To begin: Miscellaneous. I've said before that this is a ridiculous 'category'. Some of these are crafting items. Some are vendor trash. Some are quest items, possibly for quests you don't even have.

On the first point: If a game has a crafting system that uses particular crafting materials, then those crafting materials should have their own tab. If there are multiple crafting types, then the materials for each should be able to be sorted or filtered.

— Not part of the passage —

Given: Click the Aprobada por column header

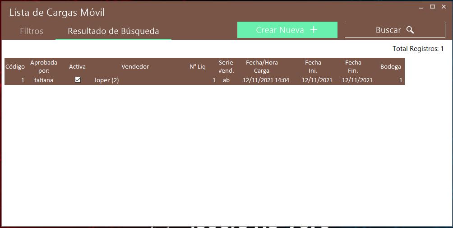Looking at the screenshot, I should coord(44,66).
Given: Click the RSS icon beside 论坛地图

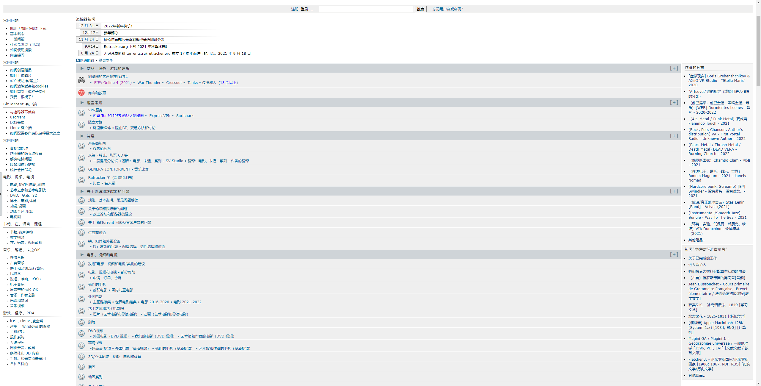Looking at the screenshot, I should point(78,60).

Fallout 4 brings another level to this: materials within materials. Junk, once useless vendor trash, is now a source of rare crafting materials. Gun mods need nuclear material, turrets need circuits, electricity for your settlements (you do like indoor lighting, yes?) require copper. I've developed the habit of buying junk from vendors to get these materials. But which junk? Some junk gives steel, which is trivial to get. Some junk gives copper or oil, which are trickier. Yet, there is no way to filter by the type of sub-material in junk.

While we're at it, why not have a cost/weight display? I'm so often overloaded with items and stick the excessively weighty and non-valuable items in boxes to rot. I run the math in my head, but why not build it in? It's tiresome to wonder whether the 38 cap weapon for 3.9 weight is worthwhile, it's so close to 10/1 after all, but how close? Better than 54/5.2?

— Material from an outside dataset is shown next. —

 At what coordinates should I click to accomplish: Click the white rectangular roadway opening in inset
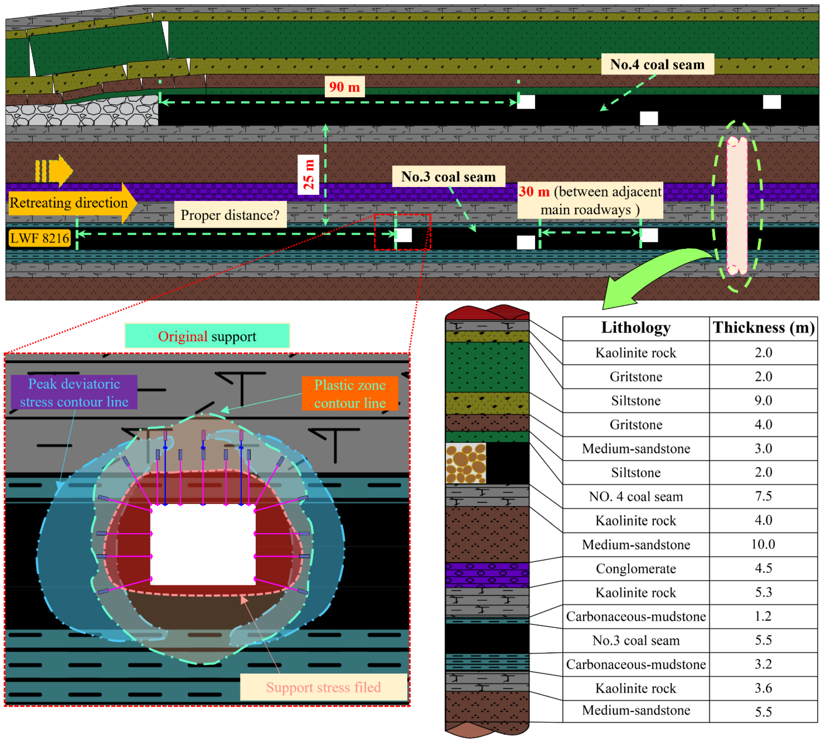point(203,544)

I give up! I have enough caps. I'll just pick up stuff that is worth my time. If it's not at least 100 caps, just don't even show it to me. Unless it's a junk item I need. Or a crafting material; I'm still leveling, after all.

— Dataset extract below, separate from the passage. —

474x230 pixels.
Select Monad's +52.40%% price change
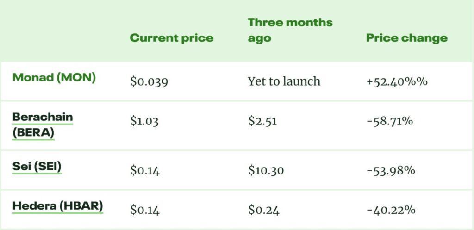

Thanks, Piper, I can do something with this. No, Preston, this is not just junk. Maybe that's why your Minutemen fell apart, you didn't see the value in desk fans and dinner trays. Or maybe it's that you never stop asking people if you can have "that conversation". We had that conversation and I said I wasn't interested. Sexual harassment is not cool; not even in the post-apocalyptic future. I'm the man frozen in time since the future 50s, not you.

2 comments:

Kring said...

I don't know what's worse. Bad interfaces or addons which you have to download, configure, update and maintain. I hate both.

And I wonder why Blizzard didn't add a play store to their Battle.Net. Can you imagine how much money they could make with 30% of payed addons? And it would be a huge improvement for the players with a server side addon list and server side addon configuration.

Klepsacovic said...

I expect that a single-player game will have fewer and less frequent dramatically game-altering patches, so the addons should break less often. In WoW I've run supposedly out of date addons for months with few or no issues.

I'd argue that "configure" mostly means "customize", which is my goal anyway.

Charging for addons might be trouble. Since they're often UI improvements, it runs the risk of creating a worse game to have something to sell. That seems even worse than the risk of stripping content to sell later as DLC.

Beside that, tech support is expensive. It saves Blizzard a lot of money to be able to respond to all UI problems with "delete your WTF folder and disable addons". That will fix 99.99% of problems with the base UI. If it's theirs, then they have to fix it.